Unfortunately, my prediction of mass extinctions had been fulfilled. This extinct classification allowed the status quo practices of existing hatchery programs and high exploitation rates to continue for all of these populations. Some even had “escapement goals” identified to complete the public illusion of responsible resource management. Many hatchery Chinook never make it all the way back to existing hatchery traps and end–up spawning naturally. These can then be identified as an escapement goal without compromising the desired hatchery programs and high exploitation rates.

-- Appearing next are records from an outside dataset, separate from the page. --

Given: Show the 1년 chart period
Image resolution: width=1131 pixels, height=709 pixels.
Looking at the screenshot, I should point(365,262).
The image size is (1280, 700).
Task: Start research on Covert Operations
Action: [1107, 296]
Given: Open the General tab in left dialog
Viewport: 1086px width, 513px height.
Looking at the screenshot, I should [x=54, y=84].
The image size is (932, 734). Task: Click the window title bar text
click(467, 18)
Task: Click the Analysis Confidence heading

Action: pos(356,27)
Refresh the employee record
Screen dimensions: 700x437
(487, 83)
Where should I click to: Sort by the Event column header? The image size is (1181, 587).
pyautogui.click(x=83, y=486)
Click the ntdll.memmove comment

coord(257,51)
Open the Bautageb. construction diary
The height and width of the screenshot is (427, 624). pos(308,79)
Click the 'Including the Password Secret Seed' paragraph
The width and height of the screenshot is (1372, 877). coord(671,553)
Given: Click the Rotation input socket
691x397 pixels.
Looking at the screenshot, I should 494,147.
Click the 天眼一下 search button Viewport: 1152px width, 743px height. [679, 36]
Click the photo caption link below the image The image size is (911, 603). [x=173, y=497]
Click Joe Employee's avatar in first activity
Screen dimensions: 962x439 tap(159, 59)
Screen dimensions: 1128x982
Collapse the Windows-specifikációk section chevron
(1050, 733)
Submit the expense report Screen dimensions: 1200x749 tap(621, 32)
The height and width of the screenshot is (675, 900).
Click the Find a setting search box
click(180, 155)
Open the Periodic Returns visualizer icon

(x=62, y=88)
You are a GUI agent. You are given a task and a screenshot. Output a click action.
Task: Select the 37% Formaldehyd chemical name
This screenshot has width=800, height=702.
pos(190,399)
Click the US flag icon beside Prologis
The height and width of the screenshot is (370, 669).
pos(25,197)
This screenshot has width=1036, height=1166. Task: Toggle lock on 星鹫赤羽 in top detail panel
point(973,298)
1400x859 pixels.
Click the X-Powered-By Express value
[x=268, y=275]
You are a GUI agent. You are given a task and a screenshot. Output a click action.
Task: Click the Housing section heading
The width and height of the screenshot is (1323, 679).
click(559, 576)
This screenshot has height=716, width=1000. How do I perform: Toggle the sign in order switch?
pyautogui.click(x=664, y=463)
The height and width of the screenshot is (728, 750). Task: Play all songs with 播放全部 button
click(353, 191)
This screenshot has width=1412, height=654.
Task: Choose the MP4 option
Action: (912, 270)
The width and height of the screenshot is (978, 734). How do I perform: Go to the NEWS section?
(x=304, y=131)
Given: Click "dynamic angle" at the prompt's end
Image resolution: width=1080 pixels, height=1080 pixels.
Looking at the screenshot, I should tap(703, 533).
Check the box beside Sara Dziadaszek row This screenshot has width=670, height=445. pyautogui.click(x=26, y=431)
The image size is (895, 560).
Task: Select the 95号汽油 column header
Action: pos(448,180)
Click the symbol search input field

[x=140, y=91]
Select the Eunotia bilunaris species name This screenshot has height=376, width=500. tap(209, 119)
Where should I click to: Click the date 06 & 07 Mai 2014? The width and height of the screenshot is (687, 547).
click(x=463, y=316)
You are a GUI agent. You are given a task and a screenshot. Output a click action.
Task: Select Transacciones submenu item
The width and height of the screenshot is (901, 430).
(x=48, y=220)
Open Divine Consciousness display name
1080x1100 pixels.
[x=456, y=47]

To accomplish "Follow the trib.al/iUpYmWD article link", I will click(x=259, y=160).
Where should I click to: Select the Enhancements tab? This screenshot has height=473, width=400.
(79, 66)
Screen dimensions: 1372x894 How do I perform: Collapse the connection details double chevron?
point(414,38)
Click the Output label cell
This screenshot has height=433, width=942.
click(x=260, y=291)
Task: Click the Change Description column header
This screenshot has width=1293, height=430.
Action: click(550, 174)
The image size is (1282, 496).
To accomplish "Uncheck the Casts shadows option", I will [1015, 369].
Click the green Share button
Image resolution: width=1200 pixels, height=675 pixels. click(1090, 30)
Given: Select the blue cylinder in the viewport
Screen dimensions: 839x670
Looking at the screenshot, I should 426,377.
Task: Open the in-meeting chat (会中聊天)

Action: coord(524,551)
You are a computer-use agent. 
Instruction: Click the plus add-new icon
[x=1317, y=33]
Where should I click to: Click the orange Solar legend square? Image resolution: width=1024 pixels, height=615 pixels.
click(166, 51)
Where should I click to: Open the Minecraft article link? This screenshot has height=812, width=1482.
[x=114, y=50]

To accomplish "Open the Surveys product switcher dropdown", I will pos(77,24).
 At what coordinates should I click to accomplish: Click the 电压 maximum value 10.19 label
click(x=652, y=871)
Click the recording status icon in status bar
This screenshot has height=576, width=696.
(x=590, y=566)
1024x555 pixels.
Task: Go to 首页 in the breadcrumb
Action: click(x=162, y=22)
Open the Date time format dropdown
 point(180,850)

Over the years, there have been many varied attempts to disguise hatchery fish zones such as the “escapement goals” established for 15 Puget Sound “B” group Chinook salmon populations. The only citable reference that precisely identifies salmon populations where there is clear, unambiguous management intent to put adequate numbers of viable natural spawners on the spawning grounds is the Salmon Fishery Management Plan of the Pacific Fishery Management Council (PMFC 2003: Table 3-1,15p.). This confirms the solitary status of North Lewis River fall Chinook and that both the entire Columbia River system and the entire South Puget Sound Region are huge hatchery fish zones for coho salmon. As predicted for wild Chinook salmon, there have also been massive extinctions of wild coho salmon populations.
The common practice of deliberately overfishing naturally spawning salmon populations in order to harvest comingled hatchery fish continues to be alive and well in Washington and Oregon (albeit with some new disguises commonly called “hatchery reform”). The solution is still exactly what it was in 1982. At a minimum, resource managers in Washington and Oregon should at least be honest about what they are doing so that countless millions of dollars will not continue to be spent in hatchery fish zones when the same money could be spent much more productively in wild salmon zones. Hundreds of millions of dollars have already been spent and the management status (wild or hatchery zones) has never been used (as a criteria) to prioritize competing project proposals.
References
PFMC 2003. Fishery management plan for commercial and recreational salmon fishery off the coasts of Washington, Oregon and California as revised through Amendment 14. Pacific Fishery Management Council, Portland, OR.
WDFW 1997. Final environmental impact statement for the Wild Salmonid Policy. Washington Department of Fish and Wildlife, Olympia, WA.
Wright, S. 1993. Fishery management of wild Pacific salmon stocks to prevent extinctions. Fisheries 18(5):3-4.